Abs(X_6j-X₁)/X₆<＝1％ (6)

xi represents values of 6 uncontrollable parameter real-time measuring points under the current steady-state operation condition, Xij represents case values of 6 uncontrollable parameters of a case in a unit case library, j is 1,2, and 6, i is 1, 2; calculating the similarity between the current steady-state operation working condition data and the historical working condition of the unit by using the formulas (1) to (6), and taking the historical working conditions conforming to the formulas (1) to (6) as matching working conditions;

3) comparing the gas consumption rate of the unit: and if YIj is less than Yi, YI is equal to YIj, and the controllable operation parameters are adjusted to Zk equal to Zkj, k equal to 1,2, … and 9 so as to guide the optimized operation of the unit parameters.

The invention has at least the following beneficial technical effects:

according to the invention, the historical working condition similar to the current-time operation working condition can be searched in the massive historical data, and the current controllable parameters are adjusted to the value of the historical working condition by comparing if the gas consumption rate at the current time is found to be larger than the gas consumption rate of the similar historical working condition, so that the operation working condition of the unit is always the optimal working condition, the gas consumption rate is minimized, the cost of a power generation enterprise is reduced, and the purpose of improving profits is achieved.
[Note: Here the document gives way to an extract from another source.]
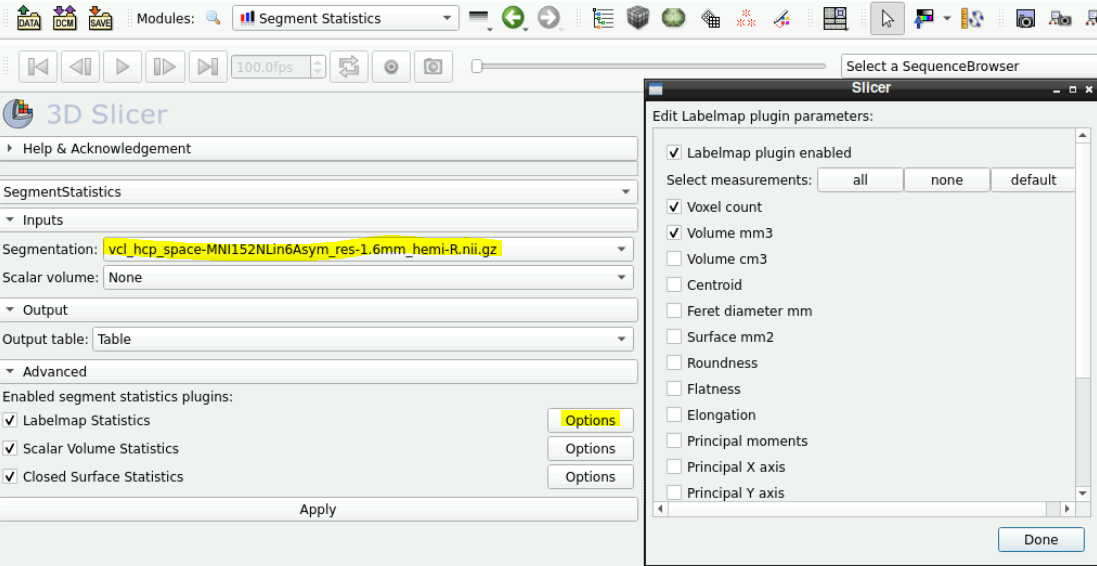Image resolution: width=1097 pixels, height=566 pixels.
Task: Disable Scalar Volume Statistics plugin checkbox
Action: tap(10, 448)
The method is technically characterized in that the historical optimal gas consumption of the gas-steam combined cycle generator set under the same working condition is obtained based on real-time and historical operating data of the generator set so as to guide the optimal operation of the generator set.

Drawings

FIG. 1 is a flow chart of the present invention.

Detailed Description

The invention is further described below with reference to the accompanying drawings.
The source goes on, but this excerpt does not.